For years, grassroots volunteers and animal protection organizations have worked to end this cruelty, and are on the verge of achieving this important goal. In 2000, a ballot question to outlaw dog racing was defeated by the narrowest of margins, 51% to 49%. To defeat the proposal, wealthy racetrack owners spent nearly two million dollars on glossy television ads in an attempt to reassure voters that dog racing is somehow humane.

Earlier this year, a ballot question that would have phased out dog racing and strengthened other dog protection laws was poised to go before voters after volunteers collected over 150,000 signatures. However, at the eleventh hour the Supreme Judicial Court ruled that the measure could not be voted on due to a legal technicality.

Despite this setback, we are optimistic that voters will be given a chance in 2008 to end this animal cruelty. If they are given a chance, we believe that voters will make the compassionate choice and end commercial dog racing.
Our efforts to end dog racing, though, may be running short of time.

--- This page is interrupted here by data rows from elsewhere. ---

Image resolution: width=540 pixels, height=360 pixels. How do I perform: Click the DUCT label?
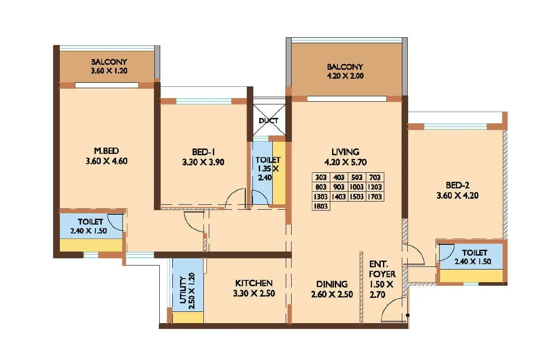click(x=268, y=121)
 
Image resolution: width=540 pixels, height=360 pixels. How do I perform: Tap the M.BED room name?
click(x=106, y=151)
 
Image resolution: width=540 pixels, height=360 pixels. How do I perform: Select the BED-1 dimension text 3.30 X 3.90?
click(x=203, y=162)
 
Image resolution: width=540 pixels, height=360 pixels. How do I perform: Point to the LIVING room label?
click(x=346, y=152)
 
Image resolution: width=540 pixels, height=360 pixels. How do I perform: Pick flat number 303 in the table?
click(x=321, y=177)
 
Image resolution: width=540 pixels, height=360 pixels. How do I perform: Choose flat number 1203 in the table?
click(x=375, y=187)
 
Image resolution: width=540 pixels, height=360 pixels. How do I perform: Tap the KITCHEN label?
click(x=254, y=283)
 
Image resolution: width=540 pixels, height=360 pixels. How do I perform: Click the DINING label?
click(x=332, y=284)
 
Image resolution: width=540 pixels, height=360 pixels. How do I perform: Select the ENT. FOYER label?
click(x=382, y=269)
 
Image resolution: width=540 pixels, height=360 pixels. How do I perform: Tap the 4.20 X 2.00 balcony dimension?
click(x=345, y=76)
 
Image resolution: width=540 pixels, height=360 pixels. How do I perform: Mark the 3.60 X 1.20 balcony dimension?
click(x=109, y=71)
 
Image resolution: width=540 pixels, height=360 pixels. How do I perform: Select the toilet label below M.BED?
click(x=90, y=222)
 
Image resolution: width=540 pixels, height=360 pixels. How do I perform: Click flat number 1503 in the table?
click(x=357, y=196)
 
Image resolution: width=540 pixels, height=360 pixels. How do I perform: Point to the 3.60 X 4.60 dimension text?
click(x=106, y=161)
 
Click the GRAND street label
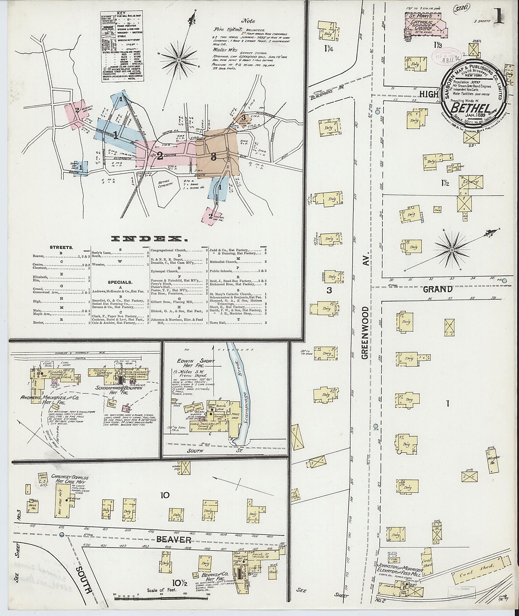[438, 289]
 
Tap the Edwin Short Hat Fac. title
[197, 363]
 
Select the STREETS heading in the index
[61, 248]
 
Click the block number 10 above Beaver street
[165, 495]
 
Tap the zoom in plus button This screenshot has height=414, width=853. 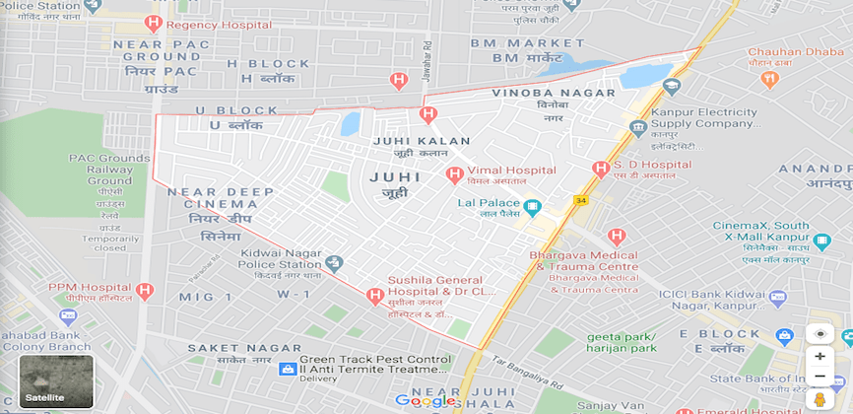coord(820,356)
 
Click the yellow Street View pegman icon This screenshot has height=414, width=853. coord(820,399)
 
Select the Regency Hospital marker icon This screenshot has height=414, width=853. coord(153,23)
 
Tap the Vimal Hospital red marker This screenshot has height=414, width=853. coord(454,174)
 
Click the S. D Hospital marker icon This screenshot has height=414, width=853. coord(600,170)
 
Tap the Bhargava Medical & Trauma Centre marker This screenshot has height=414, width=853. coord(617,237)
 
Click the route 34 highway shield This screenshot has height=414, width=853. coord(580,201)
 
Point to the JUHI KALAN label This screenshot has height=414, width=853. coord(423,141)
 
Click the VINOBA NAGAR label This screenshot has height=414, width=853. coord(553,93)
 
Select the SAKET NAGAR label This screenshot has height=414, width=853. coord(244,348)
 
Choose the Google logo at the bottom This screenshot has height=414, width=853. coord(425,400)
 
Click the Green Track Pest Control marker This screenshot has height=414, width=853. coord(288,369)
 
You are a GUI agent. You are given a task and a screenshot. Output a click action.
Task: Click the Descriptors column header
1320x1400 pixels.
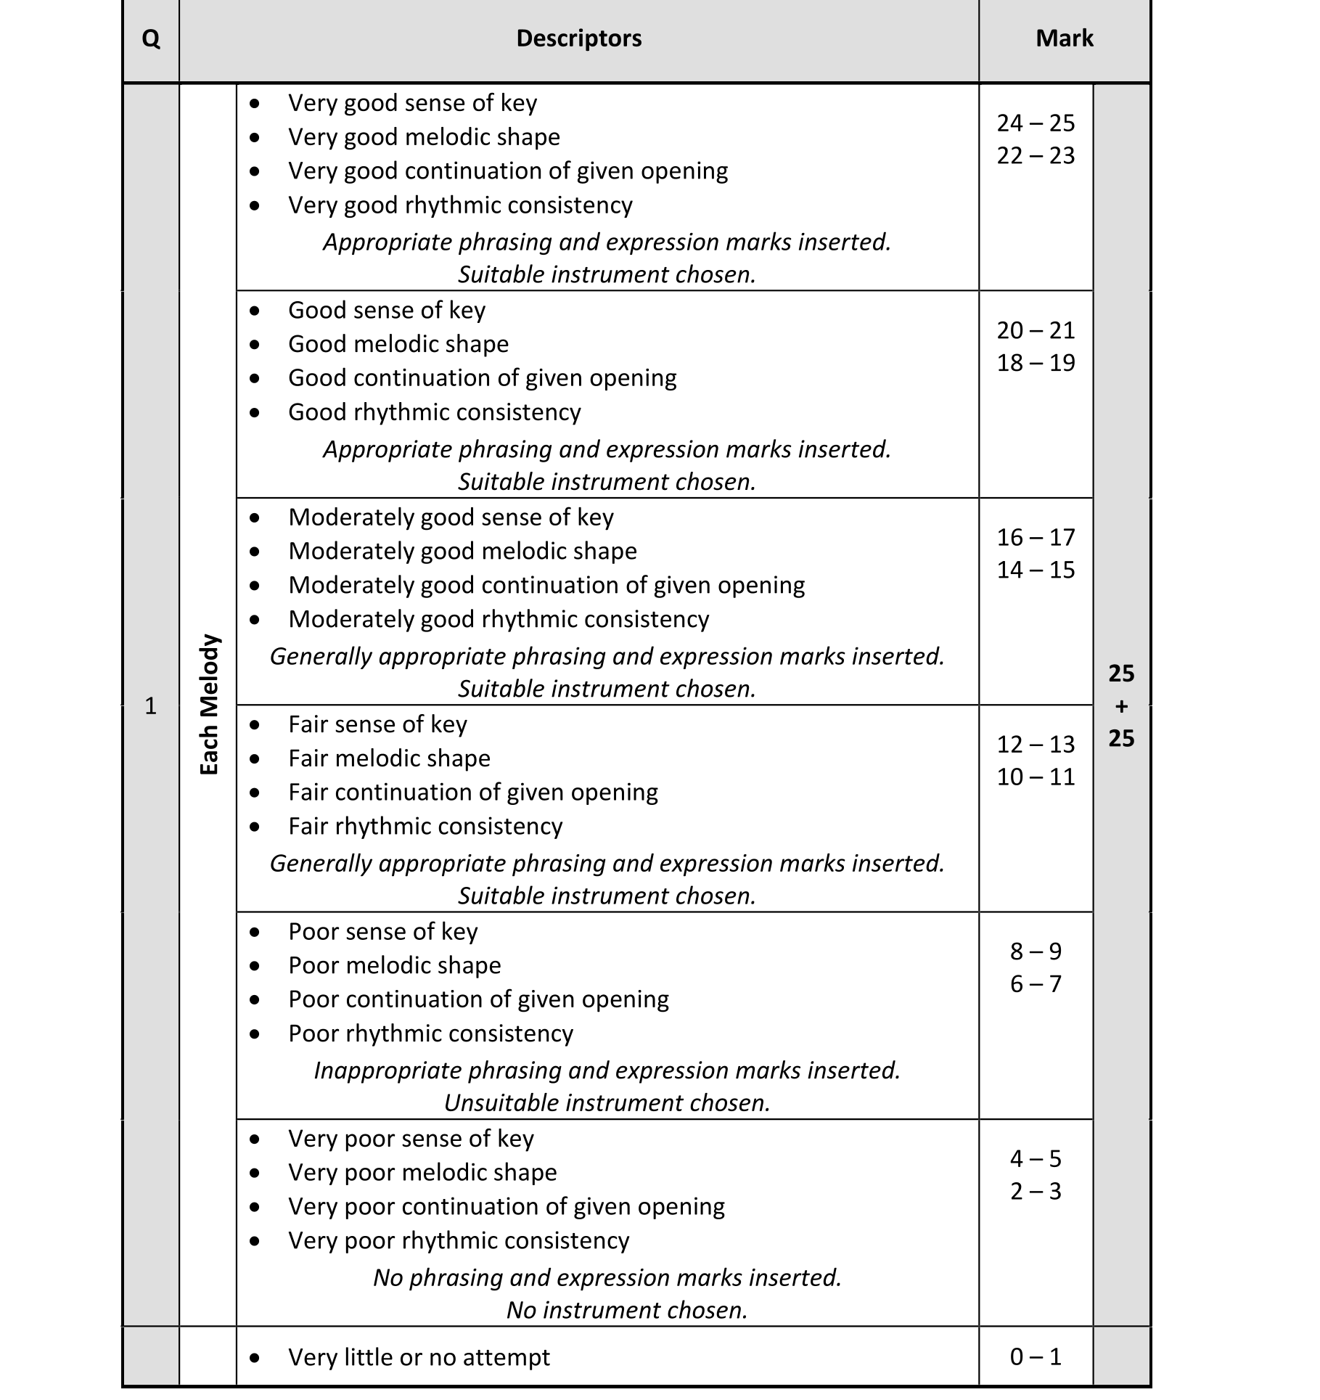pyautogui.click(x=578, y=38)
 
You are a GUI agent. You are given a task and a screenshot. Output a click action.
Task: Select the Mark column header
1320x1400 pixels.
pyautogui.click(x=1064, y=38)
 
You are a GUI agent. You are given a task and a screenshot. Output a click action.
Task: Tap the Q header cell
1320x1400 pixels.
pyautogui.click(x=151, y=38)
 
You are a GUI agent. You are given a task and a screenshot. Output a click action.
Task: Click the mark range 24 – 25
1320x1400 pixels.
pyautogui.click(x=1036, y=123)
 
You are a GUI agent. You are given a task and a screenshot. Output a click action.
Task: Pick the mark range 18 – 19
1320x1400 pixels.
pyautogui.click(x=1036, y=363)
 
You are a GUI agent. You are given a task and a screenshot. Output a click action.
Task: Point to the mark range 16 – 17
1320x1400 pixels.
pyautogui.click(x=1036, y=537)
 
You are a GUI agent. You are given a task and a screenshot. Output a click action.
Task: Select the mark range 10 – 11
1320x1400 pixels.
pyautogui.click(x=1036, y=777)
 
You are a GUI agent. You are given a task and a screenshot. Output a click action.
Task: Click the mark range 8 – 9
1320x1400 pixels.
pyautogui.click(x=1036, y=951)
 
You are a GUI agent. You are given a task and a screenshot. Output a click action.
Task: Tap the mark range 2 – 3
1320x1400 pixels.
pyautogui.click(x=1036, y=1191)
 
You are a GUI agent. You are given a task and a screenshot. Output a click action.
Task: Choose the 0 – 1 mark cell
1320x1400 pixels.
pyautogui.click(x=1036, y=1356)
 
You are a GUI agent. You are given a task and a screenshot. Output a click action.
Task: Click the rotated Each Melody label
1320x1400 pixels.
pyautogui.click(x=209, y=705)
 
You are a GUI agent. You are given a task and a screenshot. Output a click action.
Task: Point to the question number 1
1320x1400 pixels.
pyautogui.click(x=151, y=705)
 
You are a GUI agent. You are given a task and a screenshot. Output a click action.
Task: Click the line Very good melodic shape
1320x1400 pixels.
pyautogui.click(x=424, y=136)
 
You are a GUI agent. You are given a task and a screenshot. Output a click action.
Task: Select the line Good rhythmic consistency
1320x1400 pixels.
pyautogui.click(x=434, y=412)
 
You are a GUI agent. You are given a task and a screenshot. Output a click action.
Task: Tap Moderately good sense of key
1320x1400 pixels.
pyautogui.click(x=451, y=517)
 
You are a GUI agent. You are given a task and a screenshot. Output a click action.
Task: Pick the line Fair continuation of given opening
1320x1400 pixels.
pyautogui.click(x=472, y=792)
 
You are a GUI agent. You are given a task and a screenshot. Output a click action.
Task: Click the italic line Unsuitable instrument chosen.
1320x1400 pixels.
pyautogui.click(x=607, y=1102)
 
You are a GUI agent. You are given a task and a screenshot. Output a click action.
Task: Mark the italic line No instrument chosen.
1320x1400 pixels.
pyautogui.click(x=626, y=1309)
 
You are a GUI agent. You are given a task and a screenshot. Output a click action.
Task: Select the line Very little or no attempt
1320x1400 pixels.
pyautogui.click(x=419, y=1356)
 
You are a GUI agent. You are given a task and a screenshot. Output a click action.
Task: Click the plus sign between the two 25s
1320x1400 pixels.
pyautogui.click(x=1121, y=705)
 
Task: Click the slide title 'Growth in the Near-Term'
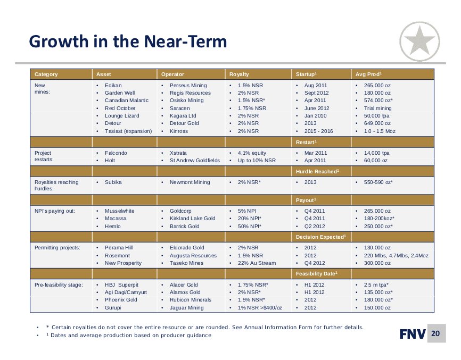coord(128,41)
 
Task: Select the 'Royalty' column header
coord(239,74)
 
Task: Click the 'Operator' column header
coord(172,74)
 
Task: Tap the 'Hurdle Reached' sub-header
coord(316,172)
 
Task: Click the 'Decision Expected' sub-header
coord(320,237)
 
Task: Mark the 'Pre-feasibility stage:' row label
coord(59,285)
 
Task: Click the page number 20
coord(436,334)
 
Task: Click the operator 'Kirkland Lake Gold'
coord(192,219)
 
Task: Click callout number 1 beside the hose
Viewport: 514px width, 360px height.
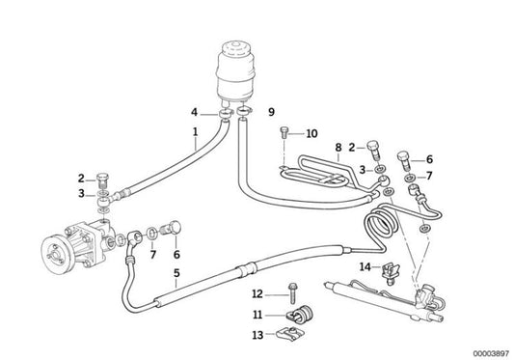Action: (x=195, y=130)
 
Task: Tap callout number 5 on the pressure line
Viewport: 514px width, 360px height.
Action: (x=176, y=273)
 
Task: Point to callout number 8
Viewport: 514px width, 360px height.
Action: (x=338, y=147)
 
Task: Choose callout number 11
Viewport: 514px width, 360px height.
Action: (x=257, y=314)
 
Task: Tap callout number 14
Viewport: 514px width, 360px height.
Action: (x=365, y=265)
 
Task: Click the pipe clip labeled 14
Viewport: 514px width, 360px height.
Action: (x=390, y=271)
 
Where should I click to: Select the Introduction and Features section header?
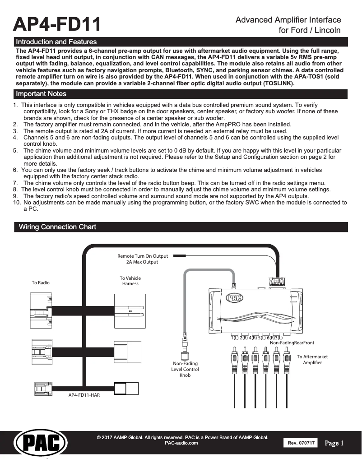[x=56, y=42]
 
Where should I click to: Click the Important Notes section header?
[x=41, y=94]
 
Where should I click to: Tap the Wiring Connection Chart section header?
[x=57, y=227]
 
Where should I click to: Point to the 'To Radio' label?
[x=41, y=283]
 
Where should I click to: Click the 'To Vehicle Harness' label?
[x=130, y=281]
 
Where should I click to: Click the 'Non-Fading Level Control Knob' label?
[x=185, y=369]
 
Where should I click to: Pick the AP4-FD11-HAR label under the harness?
[x=84, y=395]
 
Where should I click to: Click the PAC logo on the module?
[x=235, y=297]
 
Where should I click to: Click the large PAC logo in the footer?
[x=41, y=443]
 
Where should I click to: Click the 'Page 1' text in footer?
[x=334, y=443]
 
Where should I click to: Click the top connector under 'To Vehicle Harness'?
[x=130, y=311]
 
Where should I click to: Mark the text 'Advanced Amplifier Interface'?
[x=288, y=20]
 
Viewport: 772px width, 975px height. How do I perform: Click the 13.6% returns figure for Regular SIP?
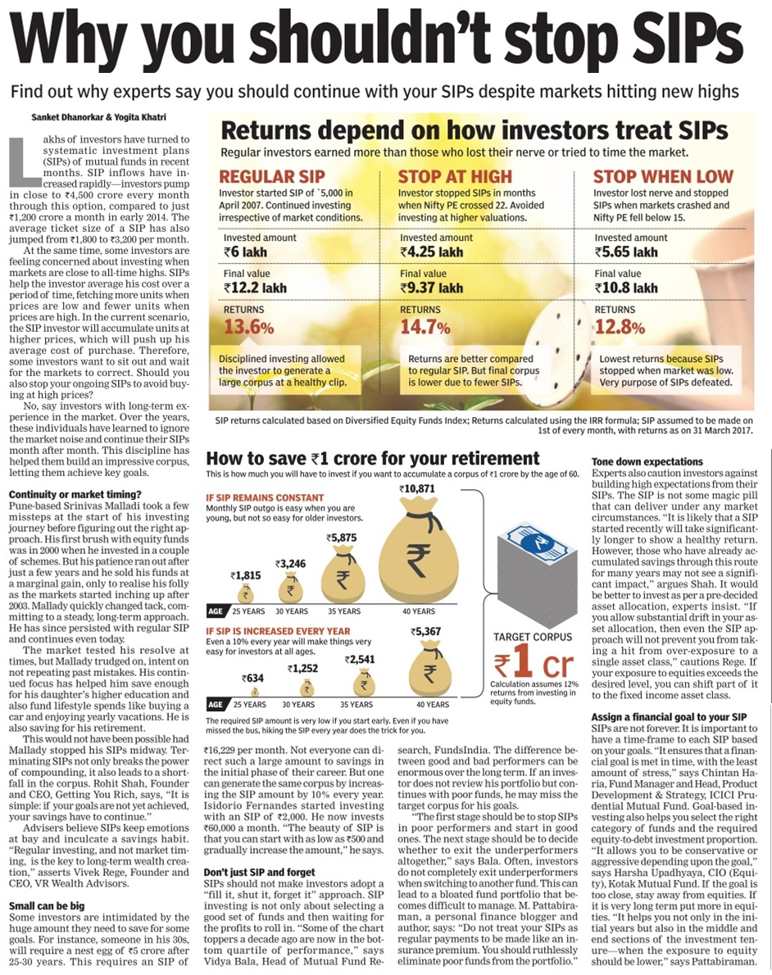tap(247, 327)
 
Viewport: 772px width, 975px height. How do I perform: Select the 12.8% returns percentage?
tap(619, 327)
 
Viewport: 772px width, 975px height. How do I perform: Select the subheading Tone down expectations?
tap(647, 462)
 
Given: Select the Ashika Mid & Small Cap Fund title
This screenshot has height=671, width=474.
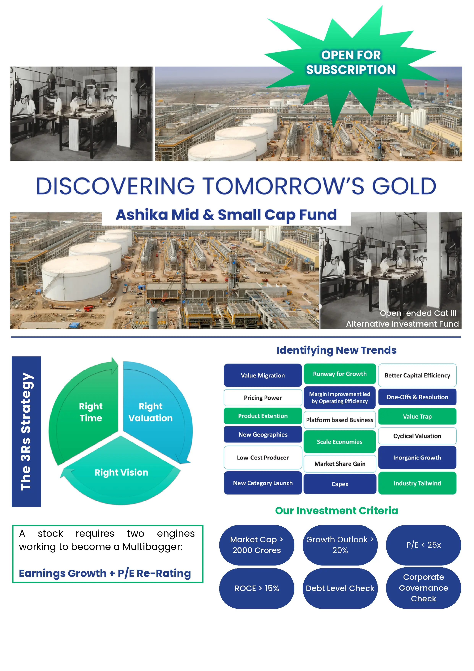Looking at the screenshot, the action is (226, 215).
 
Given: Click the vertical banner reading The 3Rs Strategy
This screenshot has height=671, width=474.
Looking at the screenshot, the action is (26, 431).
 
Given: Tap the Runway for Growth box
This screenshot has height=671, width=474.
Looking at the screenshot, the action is (340, 374).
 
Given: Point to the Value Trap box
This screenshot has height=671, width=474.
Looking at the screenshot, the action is (417, 416).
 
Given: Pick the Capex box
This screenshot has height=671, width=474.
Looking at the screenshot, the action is (340, 484).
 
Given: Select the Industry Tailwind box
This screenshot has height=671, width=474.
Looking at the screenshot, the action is (417, 483).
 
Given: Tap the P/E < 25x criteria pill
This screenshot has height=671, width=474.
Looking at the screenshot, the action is (424, 545).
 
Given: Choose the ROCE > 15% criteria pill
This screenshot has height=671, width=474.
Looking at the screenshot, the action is (257, 588).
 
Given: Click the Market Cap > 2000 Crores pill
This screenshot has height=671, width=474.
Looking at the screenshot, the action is (257, 545).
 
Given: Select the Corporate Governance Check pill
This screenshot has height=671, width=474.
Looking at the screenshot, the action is (424, 588).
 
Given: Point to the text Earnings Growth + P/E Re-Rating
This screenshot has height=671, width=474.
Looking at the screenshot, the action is (105, 573).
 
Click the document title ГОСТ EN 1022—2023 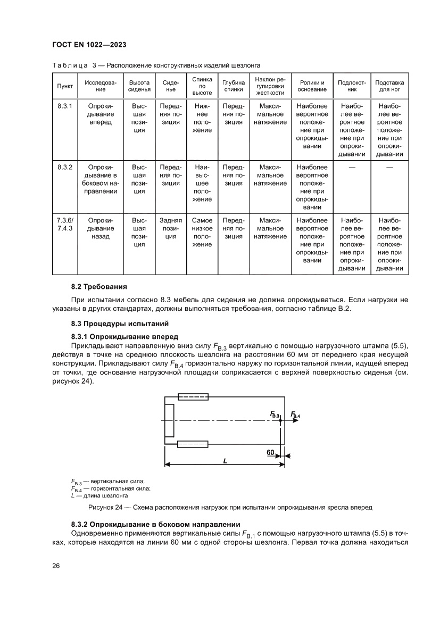click(x=88, y=44)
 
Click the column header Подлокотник click(x=352, y=86)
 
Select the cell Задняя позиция click(x=171, y=228)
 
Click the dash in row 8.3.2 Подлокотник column click(x=352, y=168)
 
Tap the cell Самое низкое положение click(x=202, y=232)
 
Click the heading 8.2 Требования click(x=99, y=287)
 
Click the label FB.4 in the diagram click(x=295, y=414)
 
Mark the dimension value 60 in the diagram click(x=270, y=452)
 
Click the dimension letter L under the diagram click(x=225, y=462)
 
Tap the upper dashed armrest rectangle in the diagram click(x=193, y=396)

The same wealthy racetrack owners who have profited from this animal cruelty for decades have found a way to try to save their dying businesses: prop them up with casino gambling.

While there is no logical connection between slot machine gambling and commercial dog racing, logic has rarely stopped lobbyists and political insiders on Beacon Hill from writing laws that benefit their clients and campaign contributors. Thus a strange marriage of convenience has been forged on the casino gambling issue: lawmakers will try to give commercial racetracks the exclusive right to operate slot machines, with the caveat that the racetracks will be required by law to continue holding dog races, and if racetrack owners will agree to use millions of dollars in slot machine profits to subsidize dog breeders.

Passing this kind of backwards gambling proposal would not only legalize casino gambling in the Commonwealth, it would also guarantee that the cruelty of dog racing would continue for decades, regardless of whether racetrack owners were profiting from the races themselves or not.

Please help us defeat this cynical gambling proposal. Tell your state lawmakers that you are opposed to propping up dog racing with casino gambling profits. Then join with us to collect signatures for a ballot question in 2008 to end dog racing altogether. The dogs that are now suffering at commercial racetracks in our state don’t have a voice, and are counting on us to speak for them.